Trying to predict the strategy of the numerous actors involved in this dispute is almost impossible, but there are a number of tools in their hands.

A safeguard clause, namely Article 16 of the Protocol, which allows the two parties to take action in case some negative effects to the deal arise, can be used as a coercion tool by the UK and EU in the event of future disputes. Both have threatened to invoke the safeguard clause on a number of occasions, highlighting their willingness to take action in case the relationship between the two were to deteriorate further.

The unilateral exit mechanism, moreover, would allow the Northern Irish assembly to exit the deal by casting a vote that takes place every four years. If the vote should result in a disapproval of the current agreement, then the UK and the EU would need to sit down and reach a new deal.
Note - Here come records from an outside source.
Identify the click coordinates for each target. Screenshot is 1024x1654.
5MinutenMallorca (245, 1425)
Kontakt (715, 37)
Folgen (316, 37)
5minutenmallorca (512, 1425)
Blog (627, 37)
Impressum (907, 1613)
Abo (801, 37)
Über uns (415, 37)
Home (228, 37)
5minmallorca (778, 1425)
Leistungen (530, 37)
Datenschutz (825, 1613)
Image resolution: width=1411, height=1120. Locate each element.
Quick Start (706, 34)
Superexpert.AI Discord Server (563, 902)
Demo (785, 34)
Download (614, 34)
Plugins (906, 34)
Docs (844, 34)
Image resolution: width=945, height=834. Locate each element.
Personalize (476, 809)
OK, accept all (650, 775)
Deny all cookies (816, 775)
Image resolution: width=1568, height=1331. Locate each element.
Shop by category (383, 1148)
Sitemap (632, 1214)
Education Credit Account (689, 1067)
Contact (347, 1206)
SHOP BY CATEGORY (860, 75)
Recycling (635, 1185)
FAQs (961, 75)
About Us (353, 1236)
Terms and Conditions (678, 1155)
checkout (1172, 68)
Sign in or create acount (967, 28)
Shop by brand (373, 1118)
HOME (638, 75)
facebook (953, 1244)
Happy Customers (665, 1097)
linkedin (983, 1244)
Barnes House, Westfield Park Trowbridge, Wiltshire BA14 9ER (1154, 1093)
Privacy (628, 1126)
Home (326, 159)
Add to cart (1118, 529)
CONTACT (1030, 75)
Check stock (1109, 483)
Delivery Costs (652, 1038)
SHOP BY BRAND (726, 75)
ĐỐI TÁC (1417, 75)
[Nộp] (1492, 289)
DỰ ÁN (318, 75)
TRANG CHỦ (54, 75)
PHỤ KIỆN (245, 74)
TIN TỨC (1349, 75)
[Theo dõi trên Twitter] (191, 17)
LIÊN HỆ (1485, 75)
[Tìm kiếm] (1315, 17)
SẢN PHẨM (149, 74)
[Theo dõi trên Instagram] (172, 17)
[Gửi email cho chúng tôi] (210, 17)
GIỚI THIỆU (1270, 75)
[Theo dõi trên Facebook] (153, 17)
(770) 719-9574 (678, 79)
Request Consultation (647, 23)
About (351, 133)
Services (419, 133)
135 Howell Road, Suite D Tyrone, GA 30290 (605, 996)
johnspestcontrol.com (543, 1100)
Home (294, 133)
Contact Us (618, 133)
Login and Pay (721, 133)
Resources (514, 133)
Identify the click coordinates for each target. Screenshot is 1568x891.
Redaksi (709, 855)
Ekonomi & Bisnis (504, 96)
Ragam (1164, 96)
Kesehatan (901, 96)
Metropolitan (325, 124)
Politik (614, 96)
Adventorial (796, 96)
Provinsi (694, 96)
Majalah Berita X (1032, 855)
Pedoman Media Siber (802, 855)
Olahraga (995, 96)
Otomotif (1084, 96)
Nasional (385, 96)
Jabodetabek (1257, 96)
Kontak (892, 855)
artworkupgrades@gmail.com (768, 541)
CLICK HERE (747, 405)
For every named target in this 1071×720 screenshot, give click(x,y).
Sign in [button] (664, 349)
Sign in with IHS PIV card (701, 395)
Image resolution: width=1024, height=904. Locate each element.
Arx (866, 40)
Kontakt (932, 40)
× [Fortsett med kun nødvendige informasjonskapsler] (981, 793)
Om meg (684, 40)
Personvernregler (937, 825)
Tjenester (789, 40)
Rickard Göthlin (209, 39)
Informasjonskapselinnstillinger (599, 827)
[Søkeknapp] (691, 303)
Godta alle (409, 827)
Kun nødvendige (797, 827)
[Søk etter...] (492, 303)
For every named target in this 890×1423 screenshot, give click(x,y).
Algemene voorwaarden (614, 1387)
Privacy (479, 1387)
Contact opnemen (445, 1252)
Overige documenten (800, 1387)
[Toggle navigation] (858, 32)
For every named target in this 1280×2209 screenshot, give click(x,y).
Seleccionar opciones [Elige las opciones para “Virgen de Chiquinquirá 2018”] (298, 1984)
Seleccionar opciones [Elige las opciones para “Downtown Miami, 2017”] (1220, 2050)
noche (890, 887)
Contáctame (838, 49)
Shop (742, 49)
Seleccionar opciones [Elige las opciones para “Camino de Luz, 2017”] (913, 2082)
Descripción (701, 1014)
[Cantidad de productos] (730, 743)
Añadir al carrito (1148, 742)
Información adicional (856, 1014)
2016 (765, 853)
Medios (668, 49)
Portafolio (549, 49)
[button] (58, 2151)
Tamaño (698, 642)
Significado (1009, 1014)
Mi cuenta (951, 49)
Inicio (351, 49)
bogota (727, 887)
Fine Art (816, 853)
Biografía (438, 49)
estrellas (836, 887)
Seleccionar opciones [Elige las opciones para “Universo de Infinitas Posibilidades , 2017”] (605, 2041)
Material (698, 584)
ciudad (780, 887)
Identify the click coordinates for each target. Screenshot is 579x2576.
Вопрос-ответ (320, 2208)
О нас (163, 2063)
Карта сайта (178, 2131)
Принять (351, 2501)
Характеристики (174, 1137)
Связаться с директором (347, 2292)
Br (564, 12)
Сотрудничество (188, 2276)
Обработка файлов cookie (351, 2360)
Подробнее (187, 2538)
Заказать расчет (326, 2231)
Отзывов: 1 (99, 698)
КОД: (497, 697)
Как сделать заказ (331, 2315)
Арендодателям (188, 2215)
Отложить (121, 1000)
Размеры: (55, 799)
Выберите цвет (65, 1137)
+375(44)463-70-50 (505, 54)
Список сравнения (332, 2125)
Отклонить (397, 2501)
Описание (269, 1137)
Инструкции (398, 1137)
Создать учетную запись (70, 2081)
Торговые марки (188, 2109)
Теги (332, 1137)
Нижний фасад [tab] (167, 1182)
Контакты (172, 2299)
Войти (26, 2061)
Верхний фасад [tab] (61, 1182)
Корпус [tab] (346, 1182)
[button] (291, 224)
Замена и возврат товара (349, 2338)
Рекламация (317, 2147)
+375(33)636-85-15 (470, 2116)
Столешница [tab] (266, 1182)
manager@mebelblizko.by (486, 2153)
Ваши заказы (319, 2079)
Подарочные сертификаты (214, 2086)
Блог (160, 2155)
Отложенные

This puts a lot of power in the hands of the Assembly, which has recently appointed a Unionist as Prime Minister.

Public opinion, in the end, holds the power to affect the decisions of the Assembly and if, as popular sentiment suggests, pressure were to build up as a result of the cumbersome custom practices and the delay of goods coming from the UK, we might expect some turnaround of the protocol in the future. Only time will tell whether the people of the “forgotten state” will be brave enough to raise their voice or not.